Exercise requirements -
Beginning at the line that holds "The width and height of the screenshot is (601, 547).", transcribe each line exactly through the end of the records, and leave any pictures out.

The data -
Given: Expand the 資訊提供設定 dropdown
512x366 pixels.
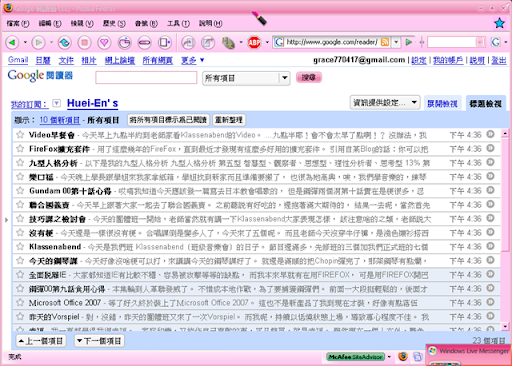Looking at the screenshot, I should click(x=385, y=102).
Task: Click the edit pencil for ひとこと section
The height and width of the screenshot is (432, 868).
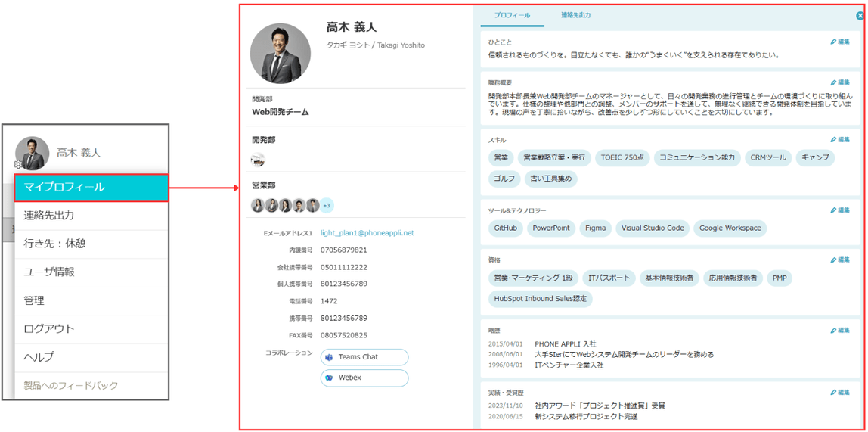Action: (x=840, y=42)
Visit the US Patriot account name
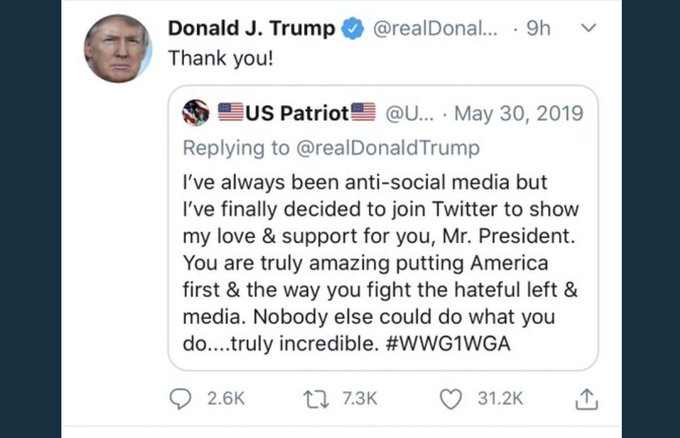 296,113
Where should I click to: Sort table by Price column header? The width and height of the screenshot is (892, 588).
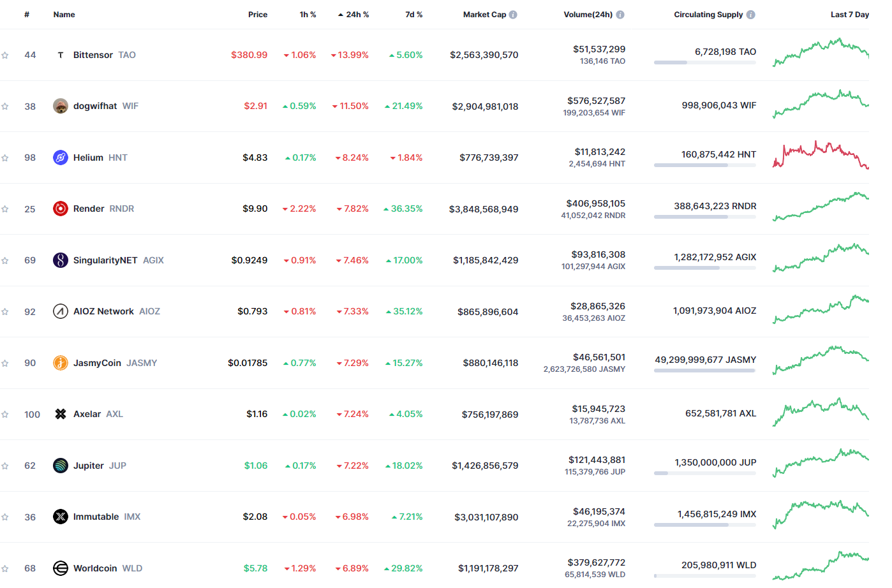point(258,15)
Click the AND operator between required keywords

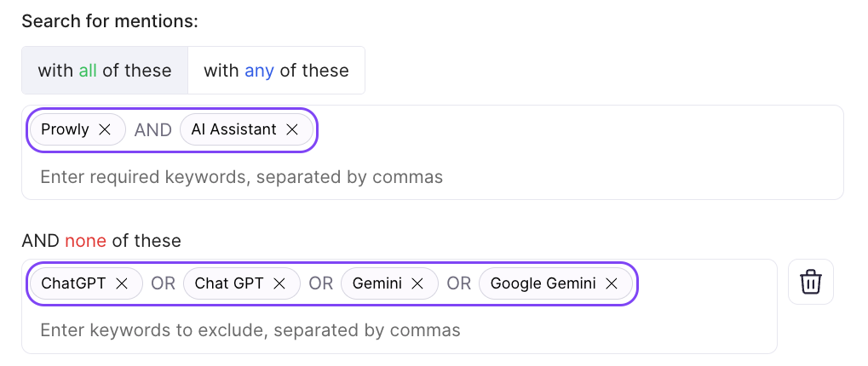(153, 129)
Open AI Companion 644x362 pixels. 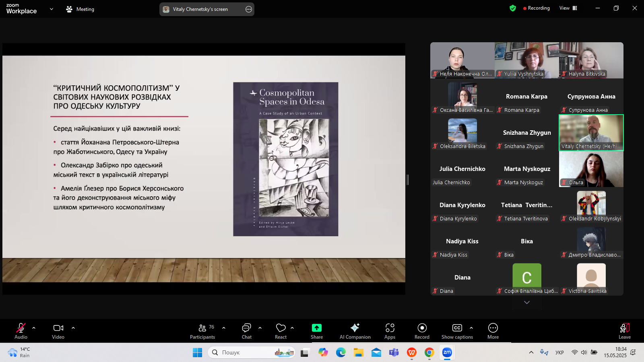(355, 331)
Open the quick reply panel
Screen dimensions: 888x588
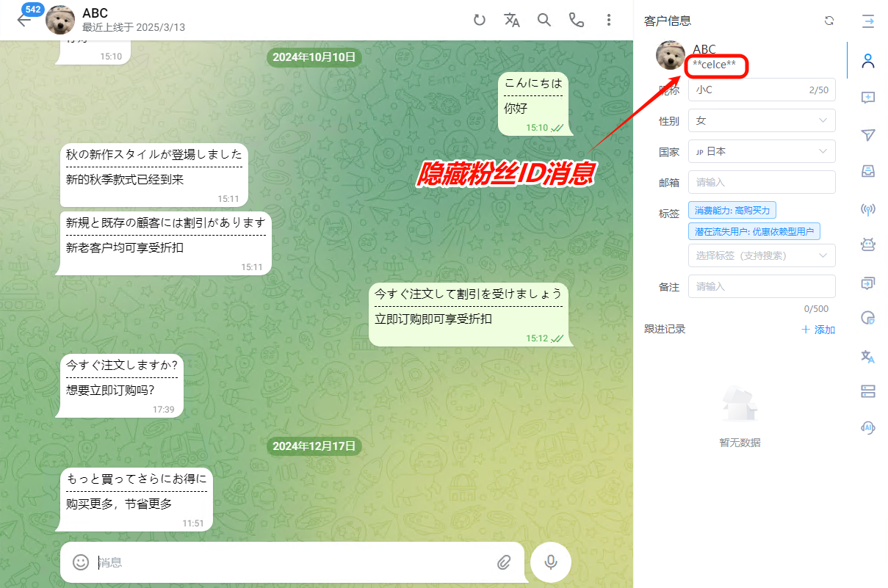pos(868,97)
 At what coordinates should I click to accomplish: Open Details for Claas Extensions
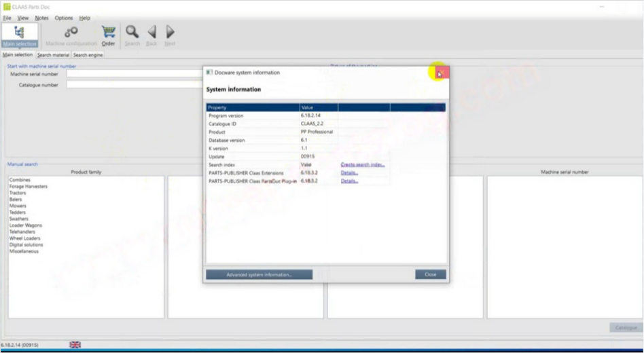coord(349,173)
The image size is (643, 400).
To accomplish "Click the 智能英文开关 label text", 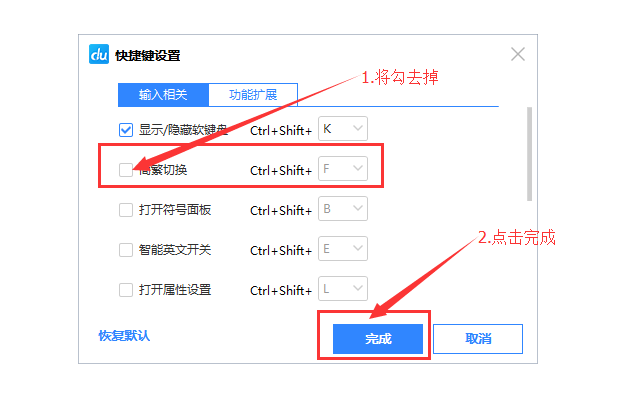I will (x=175, y=250).
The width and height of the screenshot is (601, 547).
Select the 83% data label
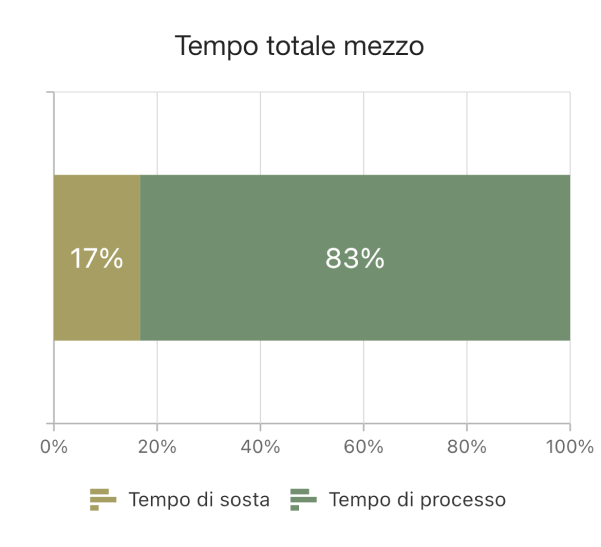[355, 258]
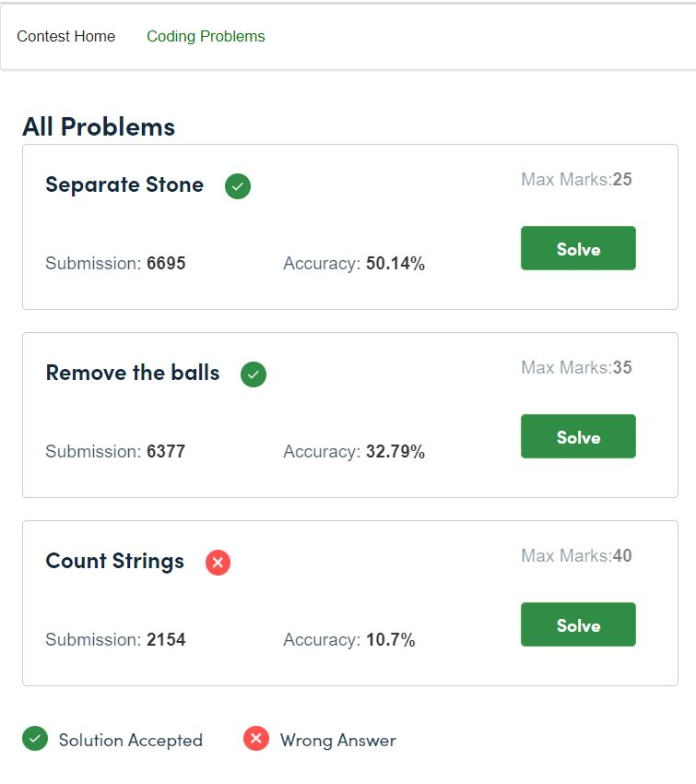Image resolution: width=696 pixels, height=784 pixels.
Task: Click the red cross icon beside Count Strings
Action: 218,563
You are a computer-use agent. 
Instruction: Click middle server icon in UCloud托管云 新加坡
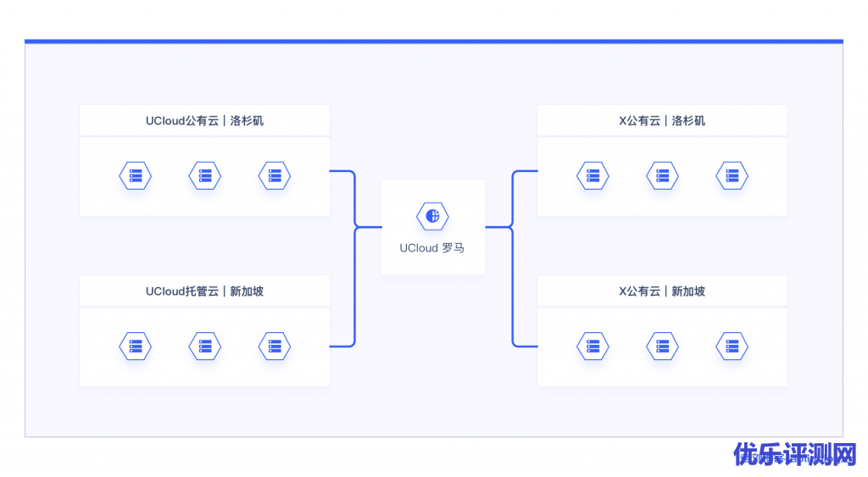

Answer for the task -
The width and height of the screenshot is (601, 547).
Select the 83% data label
[355, 258]
Image resolution: width=696 pixels, height=784 pixels.
Task: Click the red cross icon beside Count Strings
Action: 218,563
You are a computer-use agent. 
Instruction: Click middle server icon in UCloud托管云 新加坡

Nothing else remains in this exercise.